--- REQUIREMENT ---
Take the lines from the one containing "Screen dimensions: 1497x812" through the one containing "tap(857, 383)" and arrange them as a JSON list of strings, one string per line. Leave out any blank lines.
◇ ◇ ◇ ◇
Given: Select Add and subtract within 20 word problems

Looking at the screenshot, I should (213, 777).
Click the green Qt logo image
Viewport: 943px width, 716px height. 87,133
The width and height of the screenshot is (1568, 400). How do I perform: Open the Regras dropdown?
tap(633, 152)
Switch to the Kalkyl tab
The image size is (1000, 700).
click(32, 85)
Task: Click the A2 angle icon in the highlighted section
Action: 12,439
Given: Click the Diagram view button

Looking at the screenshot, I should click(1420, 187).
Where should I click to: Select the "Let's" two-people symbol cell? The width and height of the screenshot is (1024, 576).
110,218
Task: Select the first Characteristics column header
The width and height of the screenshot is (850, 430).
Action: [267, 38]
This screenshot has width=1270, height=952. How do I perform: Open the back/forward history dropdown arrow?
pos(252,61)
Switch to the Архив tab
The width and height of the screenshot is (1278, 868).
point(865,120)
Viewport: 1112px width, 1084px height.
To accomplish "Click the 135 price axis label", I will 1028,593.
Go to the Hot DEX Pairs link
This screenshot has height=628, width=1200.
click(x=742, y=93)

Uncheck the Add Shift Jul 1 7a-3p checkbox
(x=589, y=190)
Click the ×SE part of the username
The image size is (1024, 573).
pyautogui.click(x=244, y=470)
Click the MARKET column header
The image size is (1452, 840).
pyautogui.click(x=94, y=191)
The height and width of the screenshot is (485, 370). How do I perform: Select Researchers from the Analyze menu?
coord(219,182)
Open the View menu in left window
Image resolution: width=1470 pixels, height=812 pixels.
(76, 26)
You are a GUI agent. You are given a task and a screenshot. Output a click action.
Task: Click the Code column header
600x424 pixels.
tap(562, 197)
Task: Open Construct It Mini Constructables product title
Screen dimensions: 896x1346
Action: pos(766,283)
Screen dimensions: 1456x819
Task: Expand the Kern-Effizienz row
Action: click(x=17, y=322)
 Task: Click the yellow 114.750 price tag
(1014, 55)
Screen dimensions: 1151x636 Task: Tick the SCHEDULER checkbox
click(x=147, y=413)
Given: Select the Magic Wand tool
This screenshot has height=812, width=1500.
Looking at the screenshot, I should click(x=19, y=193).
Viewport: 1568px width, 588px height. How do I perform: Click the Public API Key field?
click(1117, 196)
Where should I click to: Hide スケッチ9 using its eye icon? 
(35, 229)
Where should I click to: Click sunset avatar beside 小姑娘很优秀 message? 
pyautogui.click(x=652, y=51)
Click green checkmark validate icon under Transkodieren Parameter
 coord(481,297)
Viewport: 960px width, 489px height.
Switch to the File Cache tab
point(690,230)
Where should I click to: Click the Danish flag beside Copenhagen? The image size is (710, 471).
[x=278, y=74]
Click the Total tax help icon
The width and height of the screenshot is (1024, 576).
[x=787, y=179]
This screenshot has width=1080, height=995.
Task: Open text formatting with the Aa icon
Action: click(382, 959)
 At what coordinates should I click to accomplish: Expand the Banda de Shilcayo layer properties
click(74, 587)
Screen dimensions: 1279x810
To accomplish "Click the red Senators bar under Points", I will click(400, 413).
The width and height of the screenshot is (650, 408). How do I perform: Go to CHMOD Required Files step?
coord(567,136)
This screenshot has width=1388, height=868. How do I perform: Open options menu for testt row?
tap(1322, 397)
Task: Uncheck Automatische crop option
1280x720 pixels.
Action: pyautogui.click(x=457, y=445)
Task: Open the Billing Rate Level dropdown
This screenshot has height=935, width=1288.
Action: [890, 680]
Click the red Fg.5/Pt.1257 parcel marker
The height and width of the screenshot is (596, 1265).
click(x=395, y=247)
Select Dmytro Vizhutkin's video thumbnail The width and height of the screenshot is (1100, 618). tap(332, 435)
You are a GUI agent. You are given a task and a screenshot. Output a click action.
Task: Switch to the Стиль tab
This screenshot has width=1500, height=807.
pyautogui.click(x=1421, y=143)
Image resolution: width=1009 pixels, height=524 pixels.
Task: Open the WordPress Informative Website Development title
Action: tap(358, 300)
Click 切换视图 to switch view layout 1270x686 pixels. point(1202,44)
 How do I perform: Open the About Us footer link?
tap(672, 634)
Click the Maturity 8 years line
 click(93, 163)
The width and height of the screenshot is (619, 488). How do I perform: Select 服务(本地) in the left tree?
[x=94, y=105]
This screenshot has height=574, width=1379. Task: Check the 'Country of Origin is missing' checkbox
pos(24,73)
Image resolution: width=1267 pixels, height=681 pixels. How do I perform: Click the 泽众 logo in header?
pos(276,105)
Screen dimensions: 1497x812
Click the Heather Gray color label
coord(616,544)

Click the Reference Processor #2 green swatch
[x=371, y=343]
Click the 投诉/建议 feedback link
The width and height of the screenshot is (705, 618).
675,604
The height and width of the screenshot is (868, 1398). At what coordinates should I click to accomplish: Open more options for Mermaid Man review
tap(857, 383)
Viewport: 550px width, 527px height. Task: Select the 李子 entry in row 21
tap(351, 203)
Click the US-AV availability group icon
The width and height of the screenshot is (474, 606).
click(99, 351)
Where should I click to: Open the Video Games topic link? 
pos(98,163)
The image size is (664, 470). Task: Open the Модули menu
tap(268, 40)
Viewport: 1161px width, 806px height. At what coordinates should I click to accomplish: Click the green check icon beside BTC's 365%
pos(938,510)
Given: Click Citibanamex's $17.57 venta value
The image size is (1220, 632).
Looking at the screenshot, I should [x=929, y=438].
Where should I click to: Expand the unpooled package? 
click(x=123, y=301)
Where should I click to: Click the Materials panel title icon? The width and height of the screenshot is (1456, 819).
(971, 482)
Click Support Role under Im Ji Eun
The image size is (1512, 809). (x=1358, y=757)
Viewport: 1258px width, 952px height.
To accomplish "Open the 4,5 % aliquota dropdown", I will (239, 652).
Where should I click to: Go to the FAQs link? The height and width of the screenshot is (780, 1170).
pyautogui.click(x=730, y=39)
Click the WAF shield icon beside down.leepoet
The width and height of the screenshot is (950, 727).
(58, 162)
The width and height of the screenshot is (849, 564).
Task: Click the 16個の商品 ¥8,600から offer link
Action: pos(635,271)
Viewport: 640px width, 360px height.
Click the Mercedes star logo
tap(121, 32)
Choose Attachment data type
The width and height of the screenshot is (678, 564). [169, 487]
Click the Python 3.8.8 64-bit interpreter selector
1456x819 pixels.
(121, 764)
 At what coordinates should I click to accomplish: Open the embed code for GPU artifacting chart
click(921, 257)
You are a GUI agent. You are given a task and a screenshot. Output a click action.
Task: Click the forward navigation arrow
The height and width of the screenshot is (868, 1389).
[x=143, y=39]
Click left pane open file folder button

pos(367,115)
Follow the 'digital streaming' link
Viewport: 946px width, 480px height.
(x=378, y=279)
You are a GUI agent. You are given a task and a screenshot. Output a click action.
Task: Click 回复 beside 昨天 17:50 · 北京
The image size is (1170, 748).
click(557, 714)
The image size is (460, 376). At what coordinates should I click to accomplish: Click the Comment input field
◇ ◇ ◇ ◇
--- REPLY ---
[
  "Screen dimensions: 1497x812",
  "Click the Heather Gray color label",
  "coord(616,544)",
  "Click the Reference Processor #2 green swatch",
  "[x=371, y=343]",
  "Click the 投诉/建议 feedback link",
  "The width and height of the screenshot is (705, 618).",
  "675,604",
  "The height and width of the screenshot is (868, 1398). At what coordinates should I click to accomplish: Open more options for Mermaid Man review",
  "tap(857, 383)"
]